Stored data:
════════════════════

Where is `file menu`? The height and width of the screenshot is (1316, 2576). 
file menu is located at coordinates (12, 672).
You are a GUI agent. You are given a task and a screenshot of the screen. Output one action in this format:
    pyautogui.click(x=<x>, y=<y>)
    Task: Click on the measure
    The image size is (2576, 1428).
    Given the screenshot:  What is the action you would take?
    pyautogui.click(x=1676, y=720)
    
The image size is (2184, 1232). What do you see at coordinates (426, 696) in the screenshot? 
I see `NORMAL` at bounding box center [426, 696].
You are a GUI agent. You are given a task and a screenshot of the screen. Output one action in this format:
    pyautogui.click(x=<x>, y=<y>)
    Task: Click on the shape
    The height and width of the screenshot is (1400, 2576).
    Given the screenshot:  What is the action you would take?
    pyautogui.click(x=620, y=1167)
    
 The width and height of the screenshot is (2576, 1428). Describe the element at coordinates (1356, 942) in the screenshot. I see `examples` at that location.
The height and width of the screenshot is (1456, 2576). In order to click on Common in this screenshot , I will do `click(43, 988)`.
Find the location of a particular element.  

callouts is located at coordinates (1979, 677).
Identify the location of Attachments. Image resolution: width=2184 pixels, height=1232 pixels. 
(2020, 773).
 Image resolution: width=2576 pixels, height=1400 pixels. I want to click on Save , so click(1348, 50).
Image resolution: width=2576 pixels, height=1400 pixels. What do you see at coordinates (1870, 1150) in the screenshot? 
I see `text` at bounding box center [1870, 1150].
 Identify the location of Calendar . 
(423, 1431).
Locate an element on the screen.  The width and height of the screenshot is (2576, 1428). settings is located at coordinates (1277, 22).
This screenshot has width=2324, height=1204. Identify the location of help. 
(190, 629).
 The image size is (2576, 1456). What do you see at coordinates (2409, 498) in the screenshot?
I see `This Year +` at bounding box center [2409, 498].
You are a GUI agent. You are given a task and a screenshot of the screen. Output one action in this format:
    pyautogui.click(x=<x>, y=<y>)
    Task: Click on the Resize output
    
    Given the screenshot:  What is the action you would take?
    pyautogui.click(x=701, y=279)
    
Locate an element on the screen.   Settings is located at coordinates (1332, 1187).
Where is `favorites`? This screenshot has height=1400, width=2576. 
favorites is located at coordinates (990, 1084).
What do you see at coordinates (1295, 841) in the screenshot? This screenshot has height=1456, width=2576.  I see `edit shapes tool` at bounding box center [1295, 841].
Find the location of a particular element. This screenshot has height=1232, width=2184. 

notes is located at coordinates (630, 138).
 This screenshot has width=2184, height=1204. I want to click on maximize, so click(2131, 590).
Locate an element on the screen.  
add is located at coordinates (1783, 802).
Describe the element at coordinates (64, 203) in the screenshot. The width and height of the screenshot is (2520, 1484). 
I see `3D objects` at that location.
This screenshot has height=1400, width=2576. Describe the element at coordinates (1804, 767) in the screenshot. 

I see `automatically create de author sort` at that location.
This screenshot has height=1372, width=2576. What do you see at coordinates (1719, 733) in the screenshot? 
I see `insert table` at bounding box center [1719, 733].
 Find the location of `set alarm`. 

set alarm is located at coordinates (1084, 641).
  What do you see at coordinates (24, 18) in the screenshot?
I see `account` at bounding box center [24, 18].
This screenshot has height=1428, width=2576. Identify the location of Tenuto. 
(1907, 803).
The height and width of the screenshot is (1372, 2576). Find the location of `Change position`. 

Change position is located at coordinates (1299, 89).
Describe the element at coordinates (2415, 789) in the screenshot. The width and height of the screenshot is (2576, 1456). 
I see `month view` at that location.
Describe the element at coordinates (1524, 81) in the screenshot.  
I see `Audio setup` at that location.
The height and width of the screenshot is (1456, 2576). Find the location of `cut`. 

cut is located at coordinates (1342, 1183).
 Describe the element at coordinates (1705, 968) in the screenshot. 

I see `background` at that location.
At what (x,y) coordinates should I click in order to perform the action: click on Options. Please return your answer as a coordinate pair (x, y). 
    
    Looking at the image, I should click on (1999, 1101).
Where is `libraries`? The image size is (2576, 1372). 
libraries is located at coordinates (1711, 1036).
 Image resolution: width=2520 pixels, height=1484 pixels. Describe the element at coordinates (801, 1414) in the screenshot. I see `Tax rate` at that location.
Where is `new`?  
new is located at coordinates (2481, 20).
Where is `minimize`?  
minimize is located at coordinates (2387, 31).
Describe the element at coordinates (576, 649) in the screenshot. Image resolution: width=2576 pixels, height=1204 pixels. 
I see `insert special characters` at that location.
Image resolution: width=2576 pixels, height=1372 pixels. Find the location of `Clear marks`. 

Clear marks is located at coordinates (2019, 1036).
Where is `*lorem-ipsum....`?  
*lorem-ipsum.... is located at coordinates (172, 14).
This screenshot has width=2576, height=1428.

════════════════════

What the task asks:
Show every line of the records above that contains the string "favorites".

Answer to the task:
Where is `favorites`? This screenshot has height=1400, width=2576. 
favorites is located at coordinates (990, 1084).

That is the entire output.